◆ PROBLEM DETAILS:
Can you repeat the stretch of material from its start through the line containing "coord(369,326)", word for word, with the pictures left out?

··········

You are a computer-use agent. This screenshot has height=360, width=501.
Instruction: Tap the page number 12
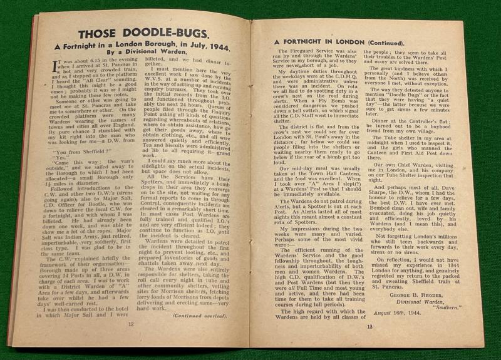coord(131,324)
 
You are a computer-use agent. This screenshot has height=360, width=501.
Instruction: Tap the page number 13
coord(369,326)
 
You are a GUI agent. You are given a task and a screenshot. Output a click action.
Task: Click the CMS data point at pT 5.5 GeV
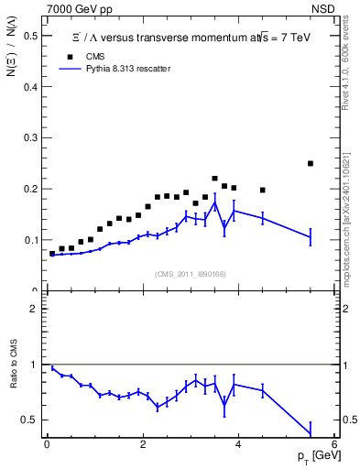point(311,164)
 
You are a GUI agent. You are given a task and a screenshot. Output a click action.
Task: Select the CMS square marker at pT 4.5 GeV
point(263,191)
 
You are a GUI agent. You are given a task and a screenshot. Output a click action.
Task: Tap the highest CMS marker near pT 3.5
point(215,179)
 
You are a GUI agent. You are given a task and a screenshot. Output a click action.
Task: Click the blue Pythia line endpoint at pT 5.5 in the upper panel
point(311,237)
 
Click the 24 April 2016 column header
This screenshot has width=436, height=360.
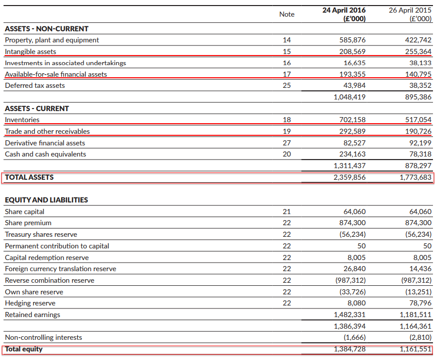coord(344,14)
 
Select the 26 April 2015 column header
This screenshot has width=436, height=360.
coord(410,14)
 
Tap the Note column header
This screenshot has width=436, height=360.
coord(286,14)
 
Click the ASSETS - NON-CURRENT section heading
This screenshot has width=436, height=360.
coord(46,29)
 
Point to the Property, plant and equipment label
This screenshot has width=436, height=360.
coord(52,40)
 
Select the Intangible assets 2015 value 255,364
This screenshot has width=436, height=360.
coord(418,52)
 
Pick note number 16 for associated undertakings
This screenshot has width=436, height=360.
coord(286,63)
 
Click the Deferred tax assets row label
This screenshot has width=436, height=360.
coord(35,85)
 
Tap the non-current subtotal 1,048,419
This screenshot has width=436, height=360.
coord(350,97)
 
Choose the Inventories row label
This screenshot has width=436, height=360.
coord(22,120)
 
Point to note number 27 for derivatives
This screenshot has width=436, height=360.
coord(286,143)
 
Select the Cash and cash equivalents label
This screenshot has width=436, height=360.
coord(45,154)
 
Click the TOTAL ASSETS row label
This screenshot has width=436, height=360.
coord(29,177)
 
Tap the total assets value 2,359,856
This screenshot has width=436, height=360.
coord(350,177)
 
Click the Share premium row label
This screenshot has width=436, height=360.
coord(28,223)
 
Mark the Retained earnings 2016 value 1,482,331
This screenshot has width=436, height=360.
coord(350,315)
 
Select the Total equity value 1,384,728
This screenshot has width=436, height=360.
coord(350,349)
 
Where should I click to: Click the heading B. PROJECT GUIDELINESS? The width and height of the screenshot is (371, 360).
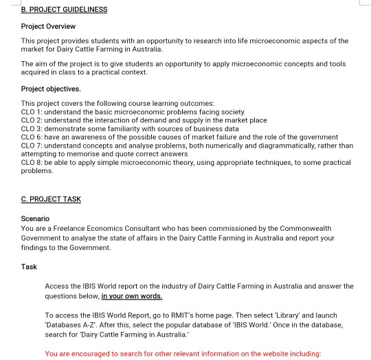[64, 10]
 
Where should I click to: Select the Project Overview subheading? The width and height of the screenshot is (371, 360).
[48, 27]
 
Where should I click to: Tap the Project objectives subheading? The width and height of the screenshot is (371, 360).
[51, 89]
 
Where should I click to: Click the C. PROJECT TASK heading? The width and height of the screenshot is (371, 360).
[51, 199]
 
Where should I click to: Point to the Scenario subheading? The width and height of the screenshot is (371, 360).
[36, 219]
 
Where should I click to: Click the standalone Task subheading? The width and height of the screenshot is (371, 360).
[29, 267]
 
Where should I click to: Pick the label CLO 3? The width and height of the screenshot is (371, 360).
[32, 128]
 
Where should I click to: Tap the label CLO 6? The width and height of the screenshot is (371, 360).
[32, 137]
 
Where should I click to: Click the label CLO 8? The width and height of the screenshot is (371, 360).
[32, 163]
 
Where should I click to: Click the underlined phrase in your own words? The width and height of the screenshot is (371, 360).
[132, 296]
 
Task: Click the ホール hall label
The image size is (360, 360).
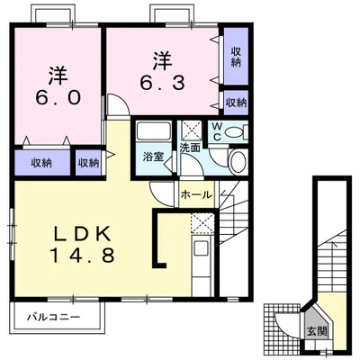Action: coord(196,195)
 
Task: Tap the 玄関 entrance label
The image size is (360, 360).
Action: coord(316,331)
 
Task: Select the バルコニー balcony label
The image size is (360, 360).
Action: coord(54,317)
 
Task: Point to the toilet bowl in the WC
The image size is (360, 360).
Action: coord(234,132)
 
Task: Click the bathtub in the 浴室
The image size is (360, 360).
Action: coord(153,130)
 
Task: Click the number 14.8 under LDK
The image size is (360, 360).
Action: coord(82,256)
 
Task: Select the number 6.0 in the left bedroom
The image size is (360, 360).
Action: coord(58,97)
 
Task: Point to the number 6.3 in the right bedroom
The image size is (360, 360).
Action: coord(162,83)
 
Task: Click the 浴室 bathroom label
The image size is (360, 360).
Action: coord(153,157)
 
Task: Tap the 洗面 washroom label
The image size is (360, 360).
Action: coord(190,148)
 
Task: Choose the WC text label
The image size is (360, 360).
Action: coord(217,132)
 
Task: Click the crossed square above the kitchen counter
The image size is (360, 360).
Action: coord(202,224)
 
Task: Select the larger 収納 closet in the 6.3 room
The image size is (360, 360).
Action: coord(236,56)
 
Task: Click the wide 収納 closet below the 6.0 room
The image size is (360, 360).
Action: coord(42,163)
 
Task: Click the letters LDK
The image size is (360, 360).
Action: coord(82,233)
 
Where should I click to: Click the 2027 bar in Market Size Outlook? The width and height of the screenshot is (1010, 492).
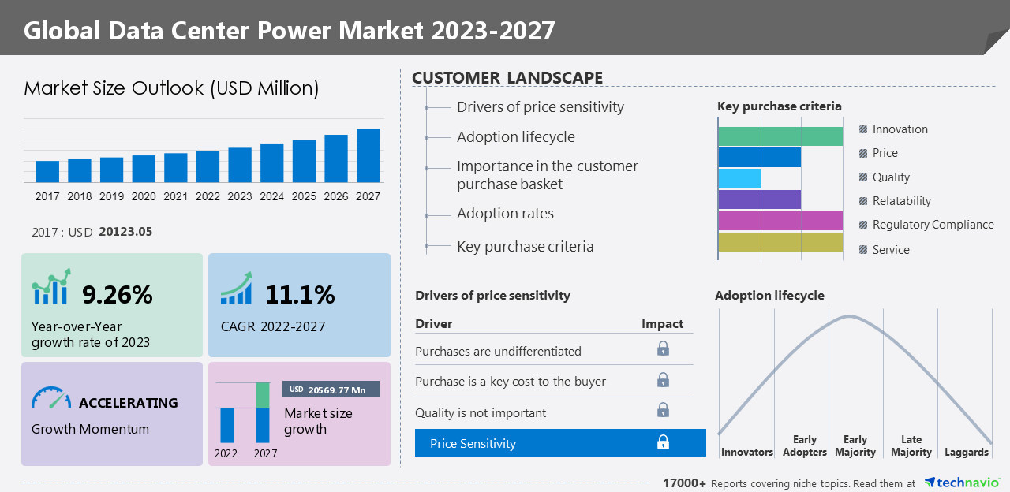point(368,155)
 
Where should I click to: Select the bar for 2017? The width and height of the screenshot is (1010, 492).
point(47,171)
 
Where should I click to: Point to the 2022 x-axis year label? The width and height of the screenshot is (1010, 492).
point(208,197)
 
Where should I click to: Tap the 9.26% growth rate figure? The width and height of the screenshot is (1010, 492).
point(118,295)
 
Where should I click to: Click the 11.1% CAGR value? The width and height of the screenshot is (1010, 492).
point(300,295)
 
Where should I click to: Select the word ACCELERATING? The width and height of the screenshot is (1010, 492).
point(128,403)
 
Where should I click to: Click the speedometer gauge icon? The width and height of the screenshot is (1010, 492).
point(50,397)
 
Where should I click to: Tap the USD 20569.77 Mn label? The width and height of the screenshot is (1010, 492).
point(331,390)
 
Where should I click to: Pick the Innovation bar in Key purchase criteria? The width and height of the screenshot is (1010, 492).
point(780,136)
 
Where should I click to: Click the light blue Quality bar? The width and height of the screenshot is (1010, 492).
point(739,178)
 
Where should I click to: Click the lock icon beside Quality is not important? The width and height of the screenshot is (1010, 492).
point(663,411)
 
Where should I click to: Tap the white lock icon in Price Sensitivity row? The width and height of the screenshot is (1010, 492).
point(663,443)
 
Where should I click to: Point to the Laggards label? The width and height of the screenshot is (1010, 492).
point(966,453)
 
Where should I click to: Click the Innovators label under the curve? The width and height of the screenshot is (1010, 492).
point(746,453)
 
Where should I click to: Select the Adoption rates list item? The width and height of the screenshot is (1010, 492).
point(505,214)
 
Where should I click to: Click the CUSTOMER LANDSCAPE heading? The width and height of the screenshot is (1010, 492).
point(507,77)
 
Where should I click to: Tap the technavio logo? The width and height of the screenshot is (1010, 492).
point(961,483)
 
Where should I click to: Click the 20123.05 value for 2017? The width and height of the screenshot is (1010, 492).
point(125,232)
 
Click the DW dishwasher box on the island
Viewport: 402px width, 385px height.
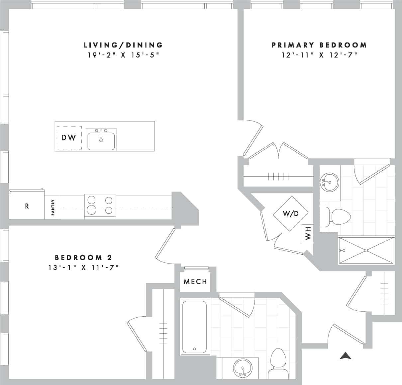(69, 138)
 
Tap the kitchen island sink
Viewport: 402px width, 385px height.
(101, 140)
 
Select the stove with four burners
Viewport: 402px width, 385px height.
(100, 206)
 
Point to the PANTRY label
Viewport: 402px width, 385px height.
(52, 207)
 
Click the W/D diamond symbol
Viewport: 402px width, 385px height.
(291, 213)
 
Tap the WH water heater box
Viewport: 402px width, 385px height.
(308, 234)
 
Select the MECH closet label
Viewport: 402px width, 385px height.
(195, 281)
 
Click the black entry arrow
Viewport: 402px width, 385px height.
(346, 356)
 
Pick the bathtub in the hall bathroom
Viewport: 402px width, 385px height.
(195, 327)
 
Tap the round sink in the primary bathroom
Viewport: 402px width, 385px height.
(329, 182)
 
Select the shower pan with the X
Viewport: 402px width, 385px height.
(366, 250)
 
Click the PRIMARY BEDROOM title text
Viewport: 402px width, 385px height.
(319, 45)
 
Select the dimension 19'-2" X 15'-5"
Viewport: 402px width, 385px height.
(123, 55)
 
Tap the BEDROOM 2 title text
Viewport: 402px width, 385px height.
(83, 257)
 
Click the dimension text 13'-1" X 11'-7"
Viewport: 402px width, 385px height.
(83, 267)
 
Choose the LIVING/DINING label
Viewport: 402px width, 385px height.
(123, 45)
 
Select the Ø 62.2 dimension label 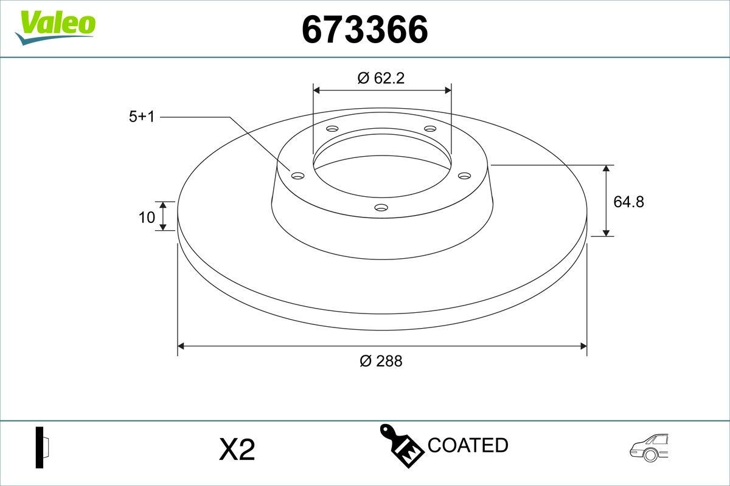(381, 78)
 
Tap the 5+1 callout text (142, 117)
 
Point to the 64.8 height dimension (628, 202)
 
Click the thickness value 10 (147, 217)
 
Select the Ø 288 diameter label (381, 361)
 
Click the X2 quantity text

··········

◆ CORRECT RESULT:
You are a computer-use agent. This screenshot has height=360, width=501.
Instruction: Tap the page number 12
coord(131,324)
 
You are a computer-use agent. This screenshot has height=360, width=501.
Instruction: Tap the page number 13
coord(369,326)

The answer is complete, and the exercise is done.